◆ **Supplied records**:

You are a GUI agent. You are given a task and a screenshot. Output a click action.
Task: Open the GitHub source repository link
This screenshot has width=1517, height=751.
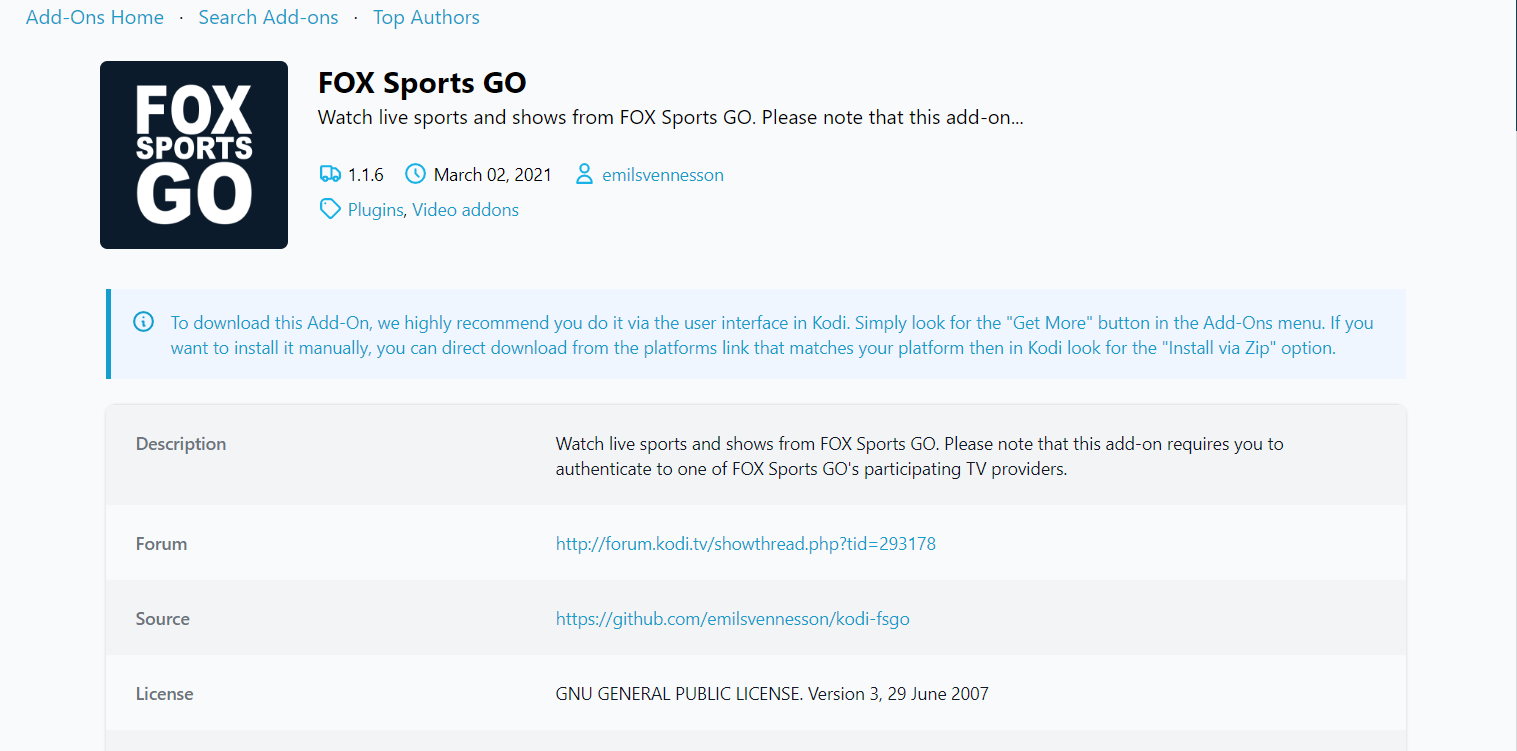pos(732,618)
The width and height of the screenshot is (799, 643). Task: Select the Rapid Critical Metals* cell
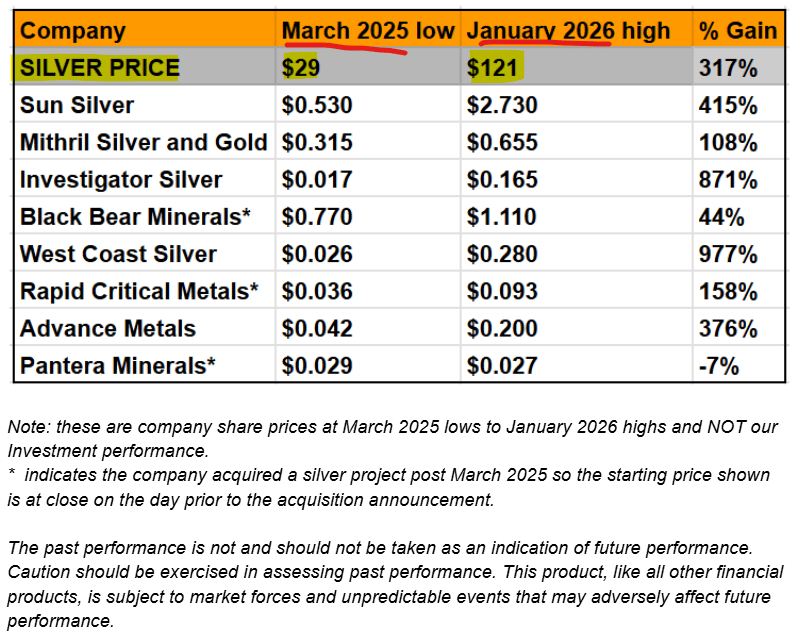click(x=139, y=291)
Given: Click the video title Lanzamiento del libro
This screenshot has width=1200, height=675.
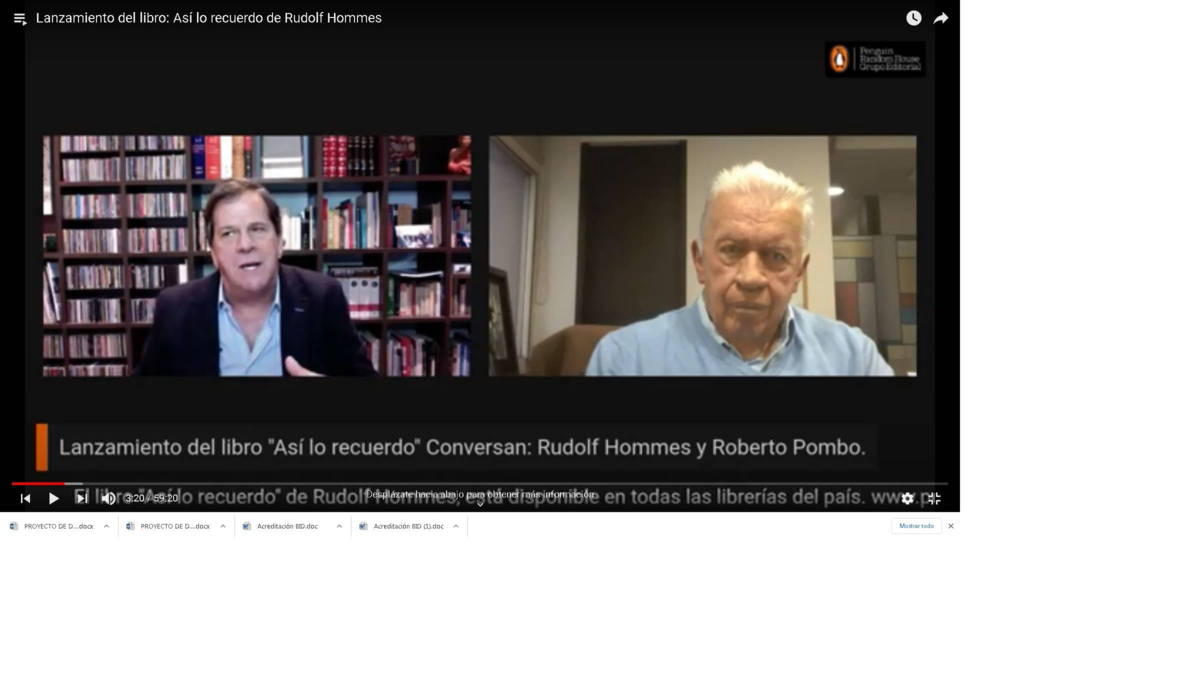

◆ **Work instructions**: Restate word for word only the lines that run from the line holding "This screenshot has width=1517, height=751." to the end of the data, both ends kept, leaving every picture out.

◆ **Output below**:
This screenshot has width=1517, height=751.
pos(732,618)
The width and height of the screenshot is (799, 643). Task: Select the Rapid Critical Metals* cell
click(x=139, y=291)
Given: Click the video title Lanzamiento del libro
This screenshot has width=1200, height=675.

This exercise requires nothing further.